The pharmacology-related elevation of transaminase, as detected in lipid-lowering drugs, is considered to occur at dose levels which are close to the pharmacological effective dose or therapeutic dose levels of drugs. On the hand, slight elevations of transaminases are also the early sign of idiosyncratic DILI which also occurs at the therapeutic dose levels. If a slight elevation of transaminase is related to the pharmacology of a drug, however, regarded as the early signs of DILI by clinicians or toxicologists, this would lead to overestimation of the risk of DILI. On the other hand, if the slight elevation is related to early sign of DILI, however, regarded as pharmacology-related, this would lead to underestimation of the risk of DILI. Therefore, careful data analyses and additional investigations are necessary in non-clinical and clinical studies in order to avoid the overestimation and underestimation when slight elevation of transaminase was noted in clinical studies.

In order to avoid overestimation of the risk of DILI, mechanistic studies, including inhibition of the pharmacology of a compound as conducted with statins, and DGAT1 and MTP inhibitors, are considered to be useful. Measurements of mRNA or activities of glucose/lipid metabolism-related enzymes including PC, PEPCK and CPT1, in the liver are also useful to clarify the elevations of transaminases are related to alterations of glucose or lipid metabolism. If species differences are noted and non-rodents are more sensitive in elevations of transaminases to an investigational drug, employment of spaced feeding or modification of the diet for rodents may be useful.

In order to avoid underestimation of the risk of DILI, one of the classic approaches is estimation of DILI based on the Hy’s law, taking into alteration of parameters related to liver function, such as serum total bilirubin levels (Zimmerman, 1999; Temple, 2001; Reuben, 2004). This approach, however, can hardly be applied to clinical trials conducted in development stage of new investigational drugs because of the small number of subjects enrolled in the clinical trials.
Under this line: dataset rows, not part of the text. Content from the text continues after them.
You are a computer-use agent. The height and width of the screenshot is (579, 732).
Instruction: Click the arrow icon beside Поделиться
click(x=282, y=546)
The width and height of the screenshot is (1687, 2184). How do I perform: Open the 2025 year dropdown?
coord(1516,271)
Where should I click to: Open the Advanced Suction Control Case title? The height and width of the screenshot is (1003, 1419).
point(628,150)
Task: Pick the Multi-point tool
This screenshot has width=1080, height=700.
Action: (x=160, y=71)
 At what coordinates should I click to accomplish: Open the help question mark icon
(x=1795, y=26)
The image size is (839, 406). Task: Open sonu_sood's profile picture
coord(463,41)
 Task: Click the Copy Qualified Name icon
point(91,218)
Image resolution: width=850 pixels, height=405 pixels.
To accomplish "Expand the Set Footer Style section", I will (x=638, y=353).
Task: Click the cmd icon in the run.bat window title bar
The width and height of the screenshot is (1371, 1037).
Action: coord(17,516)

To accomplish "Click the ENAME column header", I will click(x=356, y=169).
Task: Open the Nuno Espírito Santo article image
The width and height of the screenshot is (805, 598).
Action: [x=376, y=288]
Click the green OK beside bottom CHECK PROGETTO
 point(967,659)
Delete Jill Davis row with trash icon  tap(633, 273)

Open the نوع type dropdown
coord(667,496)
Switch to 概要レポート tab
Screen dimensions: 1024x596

In these circumstances, new biomarkers more specific to DILI are needed. The new biomarkers of DILI include biomarkers for mitochondrial damage, cell death, DNA damage and inflammation and nucleic acid biomarkers and have been reviewed in detail elsewhere (McGill, 2016). As one of these biomarkers, GLDH level in the blood is considered to be a more specific biomarker of DILI than transaminases and it has been reported that, in APAP-induced hepatotoxicity in rats, plasma GLDH level is more sensitive than plasma ALT level (O’Brien et al., 2000; Kondo et al., 2012). This is considered to be related to the difference of localization in the liver between GLDH and ALT (Schmidt and Schmidt, 1988; Hildebrand, 1983). Additional nonclinical and clinical studies and translational research are needed to investigate the useful ness of these new biomarkers for the assessment of risk of DILI.

CONCLUSION

Although transaminase activities in the blood are useful markers for DILI, careful consideration should be applied when transaminase activities are slightly increased in nonclinical toxicology studies of drug candidates and in clinical trials of investigational drugs. This is because transaminases are sometimes increased directly or secondarily related to the pharmacology of drugs. In order to differentiate the pharmacology-related transaminase elevations from DILI-related transaminase elevations, profiling of the elevations and mechanistic studies should be conducted in nonclinical studies and careful monitoring should be conducted in clinical trials. Slight and asymptomatic elevations of transaminases sometimes lead to overestimation or underestimation of the risk of DILI, and then more specific biomarkers are necessary to appropriately estimate the risk of DILI.

ACKNOWLEDGMENTS

The author would like to thank the invaluable contributions of the staff at the Toxicology Research Lab., Central Pharmaceutical Research Institute, JAPAN TOBACCO INC. We would like to also acknowledge Dr. Kazuhiko Matsumoto, Nagoya City University Graduate School of Medical Sciences, for his interest and support during this study.

Conflict of interest

The authors declare that there is no conflict of interest.